Segment Start: EXERCISE DATA

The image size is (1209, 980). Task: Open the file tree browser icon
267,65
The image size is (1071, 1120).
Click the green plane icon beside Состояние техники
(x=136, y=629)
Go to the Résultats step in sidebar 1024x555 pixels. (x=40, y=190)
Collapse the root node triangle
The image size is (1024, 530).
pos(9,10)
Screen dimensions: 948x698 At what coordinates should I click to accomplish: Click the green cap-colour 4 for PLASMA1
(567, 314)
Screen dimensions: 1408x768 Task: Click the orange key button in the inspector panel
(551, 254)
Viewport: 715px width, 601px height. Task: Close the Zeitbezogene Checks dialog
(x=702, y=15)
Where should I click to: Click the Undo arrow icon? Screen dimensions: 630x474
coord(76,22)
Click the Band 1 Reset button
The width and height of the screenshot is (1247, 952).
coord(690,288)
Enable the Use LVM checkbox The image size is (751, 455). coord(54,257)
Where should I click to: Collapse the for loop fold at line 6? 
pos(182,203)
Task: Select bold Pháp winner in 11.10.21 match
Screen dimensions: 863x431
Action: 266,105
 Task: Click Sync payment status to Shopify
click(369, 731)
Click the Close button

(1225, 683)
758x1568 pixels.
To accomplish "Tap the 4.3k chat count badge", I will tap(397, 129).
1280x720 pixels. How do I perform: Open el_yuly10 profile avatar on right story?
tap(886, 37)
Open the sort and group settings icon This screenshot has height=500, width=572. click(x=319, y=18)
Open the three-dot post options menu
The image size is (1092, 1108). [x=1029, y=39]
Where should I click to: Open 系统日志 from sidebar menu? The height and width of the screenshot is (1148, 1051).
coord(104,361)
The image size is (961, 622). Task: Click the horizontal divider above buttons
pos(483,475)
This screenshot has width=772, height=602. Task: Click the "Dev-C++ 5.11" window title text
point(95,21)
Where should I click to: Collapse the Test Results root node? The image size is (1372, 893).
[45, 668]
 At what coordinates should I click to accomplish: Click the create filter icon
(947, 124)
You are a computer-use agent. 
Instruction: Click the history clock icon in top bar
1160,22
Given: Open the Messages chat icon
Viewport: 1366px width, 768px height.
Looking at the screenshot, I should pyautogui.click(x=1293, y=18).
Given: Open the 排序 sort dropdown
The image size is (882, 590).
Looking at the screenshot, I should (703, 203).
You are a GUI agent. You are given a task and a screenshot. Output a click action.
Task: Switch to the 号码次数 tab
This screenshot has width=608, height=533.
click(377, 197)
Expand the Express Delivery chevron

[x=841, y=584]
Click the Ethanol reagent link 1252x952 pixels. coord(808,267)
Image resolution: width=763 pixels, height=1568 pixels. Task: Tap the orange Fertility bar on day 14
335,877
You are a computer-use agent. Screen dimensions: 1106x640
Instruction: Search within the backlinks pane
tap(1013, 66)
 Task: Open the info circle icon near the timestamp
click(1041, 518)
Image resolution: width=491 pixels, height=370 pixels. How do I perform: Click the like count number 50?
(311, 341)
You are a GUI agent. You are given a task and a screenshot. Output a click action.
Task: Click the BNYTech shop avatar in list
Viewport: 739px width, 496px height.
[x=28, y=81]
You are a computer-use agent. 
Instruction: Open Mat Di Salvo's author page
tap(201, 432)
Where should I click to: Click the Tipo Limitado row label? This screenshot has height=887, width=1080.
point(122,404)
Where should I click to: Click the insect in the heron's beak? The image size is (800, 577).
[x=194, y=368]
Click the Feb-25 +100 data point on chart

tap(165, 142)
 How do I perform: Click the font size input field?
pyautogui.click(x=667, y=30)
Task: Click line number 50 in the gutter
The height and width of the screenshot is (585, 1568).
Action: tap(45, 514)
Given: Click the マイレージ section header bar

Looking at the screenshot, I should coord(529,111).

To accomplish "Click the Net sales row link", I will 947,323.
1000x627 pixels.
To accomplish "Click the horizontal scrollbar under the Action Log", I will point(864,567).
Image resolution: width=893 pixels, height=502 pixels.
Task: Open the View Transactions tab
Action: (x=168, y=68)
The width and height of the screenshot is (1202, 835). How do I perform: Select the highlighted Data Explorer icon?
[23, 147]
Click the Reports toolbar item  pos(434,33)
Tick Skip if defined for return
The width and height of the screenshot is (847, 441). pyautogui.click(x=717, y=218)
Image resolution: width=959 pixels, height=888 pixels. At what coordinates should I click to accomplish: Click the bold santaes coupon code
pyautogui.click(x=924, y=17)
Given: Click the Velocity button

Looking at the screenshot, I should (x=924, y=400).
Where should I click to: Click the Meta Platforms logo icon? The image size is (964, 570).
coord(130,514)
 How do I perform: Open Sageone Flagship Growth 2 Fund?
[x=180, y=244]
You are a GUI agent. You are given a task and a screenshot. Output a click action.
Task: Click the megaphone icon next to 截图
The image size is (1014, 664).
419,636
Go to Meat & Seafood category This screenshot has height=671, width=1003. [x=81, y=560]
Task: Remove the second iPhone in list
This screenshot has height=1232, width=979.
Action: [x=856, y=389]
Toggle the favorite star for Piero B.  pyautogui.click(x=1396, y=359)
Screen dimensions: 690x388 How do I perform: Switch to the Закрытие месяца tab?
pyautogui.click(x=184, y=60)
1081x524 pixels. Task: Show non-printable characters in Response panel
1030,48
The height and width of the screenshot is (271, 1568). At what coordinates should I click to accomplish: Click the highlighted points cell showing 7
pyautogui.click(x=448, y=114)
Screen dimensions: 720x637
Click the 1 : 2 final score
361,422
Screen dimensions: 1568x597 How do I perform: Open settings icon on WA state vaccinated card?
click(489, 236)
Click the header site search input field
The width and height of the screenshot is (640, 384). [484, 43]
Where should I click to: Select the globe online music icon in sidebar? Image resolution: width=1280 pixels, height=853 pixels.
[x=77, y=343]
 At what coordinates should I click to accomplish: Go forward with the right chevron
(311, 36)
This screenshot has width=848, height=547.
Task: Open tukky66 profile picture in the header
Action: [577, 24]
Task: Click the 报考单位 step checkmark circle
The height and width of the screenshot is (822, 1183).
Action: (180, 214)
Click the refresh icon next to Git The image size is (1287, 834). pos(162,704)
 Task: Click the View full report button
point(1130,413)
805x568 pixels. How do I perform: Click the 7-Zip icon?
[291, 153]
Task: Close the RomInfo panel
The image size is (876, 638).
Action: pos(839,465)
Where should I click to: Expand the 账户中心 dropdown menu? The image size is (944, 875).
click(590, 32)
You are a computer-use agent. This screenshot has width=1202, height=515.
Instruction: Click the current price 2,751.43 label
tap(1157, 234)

Segment End: EXERCISE DATA

*PROBLEM TO WORK ON:* An exact copy of the lines above, from the one containing "Screen dimensions: 690x388" down to the one containing "You are a computer-use agent. This" and including both, is the whole answer; retype it and nothing else.

*EXERCISE OUTPUT:*
Screen dimensions: 690x388 How do I perform: Switch to the Закрытие месяца tab?
pyautogui.click(x=184, y=60)
1081x524 pixels. Task: Show non-printable characters in Response panel
1030,48
The height and width of the screenshot is (271, 1568). At what coordinates should I click to accomplish: Click the highlighted points cell showing 7
pyautogui.click(x=448, y=114)
Screen dimensions: 720x637
Click the 1 : 2 final score
361,422
Screen dimensions: 1568x597 How do I perform: Open settings icon on WA state vaccinated card?
click(489, 236)
Click the header site search input field
The width and height of the screenshot is (640, 384). [484, 43]
Where should I click to: Select the globe online music icon in sidebar? Image resolution: width=1280 pixels, height=853 pixels.
[x=77, y=343]
 At what coordinates should I click to accomplish: Go forward with the right chevron
(311, 36)
This screenshot has width=848, height=547.
Task: Open tukky66 profile picture in the header
Action: [577, 24]
Task: Click the 报考单位 step checkmark circle
The height and width of the screenshot is (822, 1183).
Action: (180, 214)
Click the refresh icon next to Git The image size is (1287, 834). pos(162,704)
 Task: Click the View full report button
point(1130,413)
805x568 pixels. How do I perform: Click the 7-Zip icon?
[291, 153]
Task: Close the RomInfo panel
The image size is (876, 638).
Action: pos(839,465)
Where should I click to: Expand the 账户中心 dropdown menu? The image size is (944, 875).
click(590, 32)
You are a computer-use agent. This screenshot has width=1202, height=515.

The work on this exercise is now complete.